Home

High-Concurrency Ranking System Design and Implementation

Li

Li Wei

December 26, 20257 min read

Title: Design and Implementation of a High‑Concurrency Ranking System

Background

In the platform, the ranking feature is one of the core business scenarios. Every user interaction during live streams or events (gifts, likes, shares, orders, etc.) must be reflected in real time on the corresponding leaderboard, covering anchors, audiences, rooms, and other business contexts. These leaderboards need to support multiple time dimensions (hourly, daily, weekly, monthly, yearly, all‑time) and must provide real‑time updates under high concurrency.

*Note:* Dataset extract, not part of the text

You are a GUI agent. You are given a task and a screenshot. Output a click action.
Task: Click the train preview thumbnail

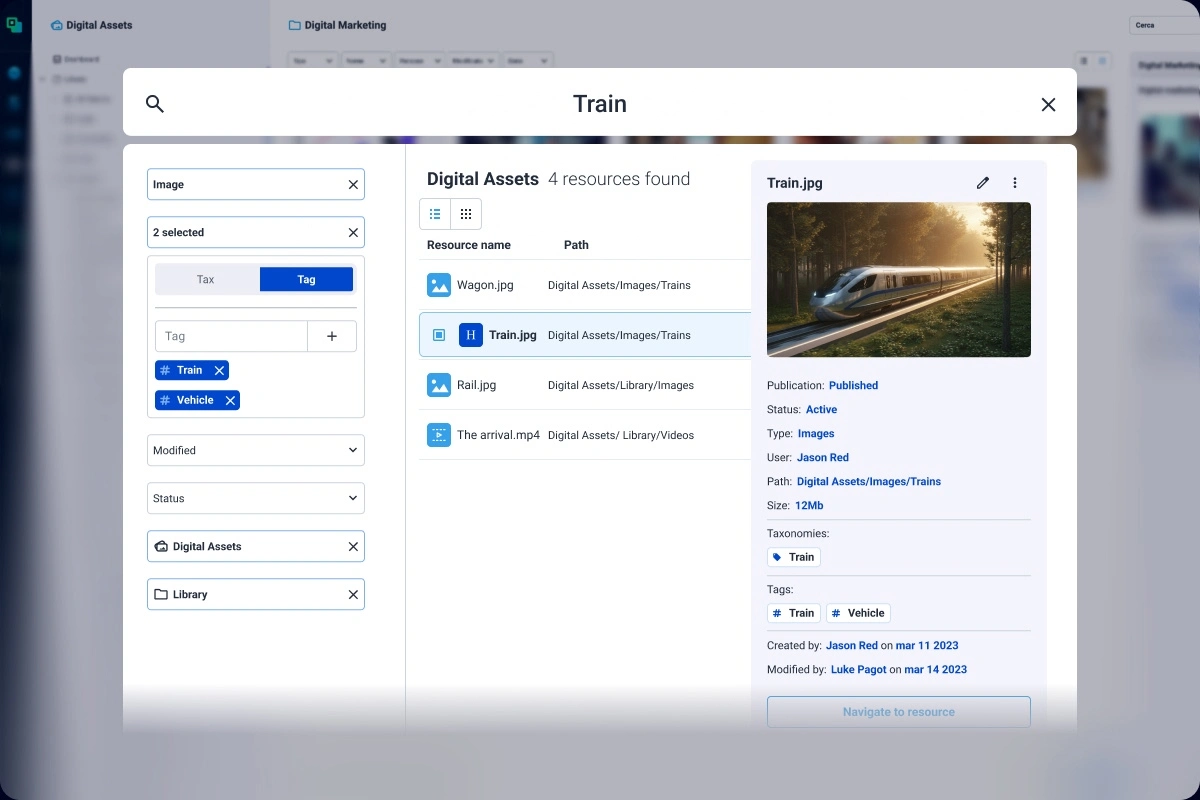pyautogui.click(x=898, y=280)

From a business perspective, the ranking system must support:

  • Multiple time dimensions: parallel maintenance of hourly, daily, weekly, monthly, yearly, and all‑time leaderboards
  • Multiple role types: within the same activity, separate leaderboards for anchors, audiences, rooms, etc.
  • High‑frequency updates: in a live‑stream scenario, thousands of score changes may occur each second

Pain Points

Business issues

  • Real‑time requirement – e.g., in a gifting scenario, users expect to see their rank change immediately after sending a gift.
  • Scoring flow – how to distinguish hot users from long‑tail users, and how a long‑tail user can become hot.

Technical issues

  • Data separation – hot users and long‑tail users must be distinguished; otherwise a huge Redis key will be created, degrading overall performance.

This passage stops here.